Aerielle Allen, Lisa Shin, and Samuel R. Sommers
Assistant Professor of Psychology Aerielle Allen, Professor of Psychology Lisa Shin, and Professor of Psychology and Chair of the Psychology Department Samuel R. Sommers received a NIH Director's Transformative Research Award from the National Institutes of Health to fund a 5-year study entitled "The Effects of Racism on Brain and Physiological Pathways to Health Disparities." In addition, Tufts co-investigators include Professor of Psychology Heather Urry and Assistant Professor of Sociology Felipe Dias.
Gary Goldstein
Professor of Physics & Astronomy Gary Goldstein received a major grant to spearhead a project entitled "Accelerator Research and Development for Current and Future Nuclear Physics Facilities" using AI and machine learning to reveal the 3 dimensional structure of nucleons and nuclei.
Penn Loh
Distinguished Senior Lecturer in Urban & Environmental Policy & Planning Penn Loh published a new study in the Journal of Climate Resilience and Justice entitled Pandemic Response and Mutual Aid as Climate Resilience: Learning from Community Responses in the Boston Area.
Sumeeta Srinivasan
Senior Lecturer in the Urban & Environmental Policy & Planning Department Sumeeta Srinivasan published a paper entitled "Risk factors for persistent fatal opioid-involved overdose hotspots in Massachusetts 2011-2021: A spatial statistical analysis with socio-economic, access and prescription factors."
Brian Schaffner
Professor of Political Science Brian Schaffner and several recent graduates of the Political Science Department, including Scott Blatte ’23, Yonatan Margalit ‘22, Carolina Olea Lezama ‘22, Aadhya Shivakumar ‘22, and David Wingens ’23, published a research article entitled “Critical Race Theory and Asymmetric Mobilization” in the peer-reviewed academic journal Political Behavior.
Kwasi Ampene
Chair of the Department of Music Kwasi Ampene met with the king of the Asante Kingdom and a representative of the UCLA Fowler Museum to present returned artifacts taken during the Sagrenti War.
Vickie B. Sullivan
Cornelia M. Jackson Professor of Political Science Vickie B. Sullivan's essay entitled “Montesquieu on Slavery” was included in The Cambridge Companion to Montesquieu, edited by Keegan Callanan and Sharon R. Krause (Cambridge University Press, 2023).
Freeden Blume Oeur
Associate Professor of Sociology Freeden Blume Oeur has published a new co-edited volume entitled Gender Replay: On Kids, Schools, and Feminism (NYU Press, 2023).

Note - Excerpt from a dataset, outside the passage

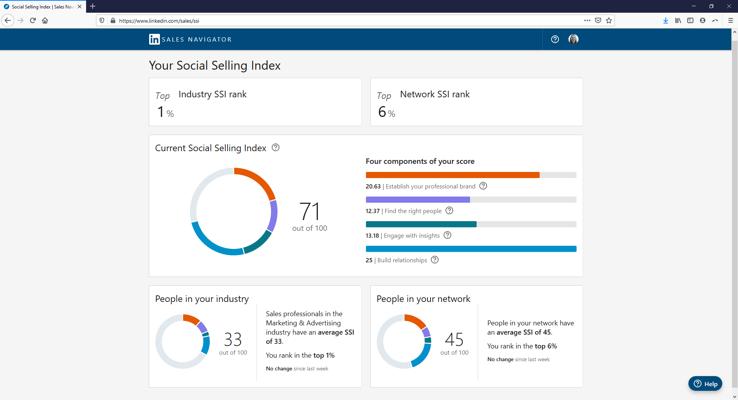738x400 pixels.
Task: Click the orange professional brand progress bar
Action: click(453, 175)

Professor of Sociology at the University of California Barrie Thorne’s Gender Play was a landmark study of the social worlds of primary school children that sparked a paradigm shift in our understanding of how kids and the adults around them contest and reinforce gender boundaries. Thirty years later, Gender Replay celebrates and reflects on this classic, extending Thorne’s scholarship into a new and different generation.
Rebecca Jackson
Assistant Professor in Earth and Climate Sciences Rebecca Jackson co-authored a paper that was recently published in Nature Geoscience entitled "Melting of Glacier Ice Enhanced by Bursting Air Bubbles." National Geographic also covered Jackson's research in a recent article.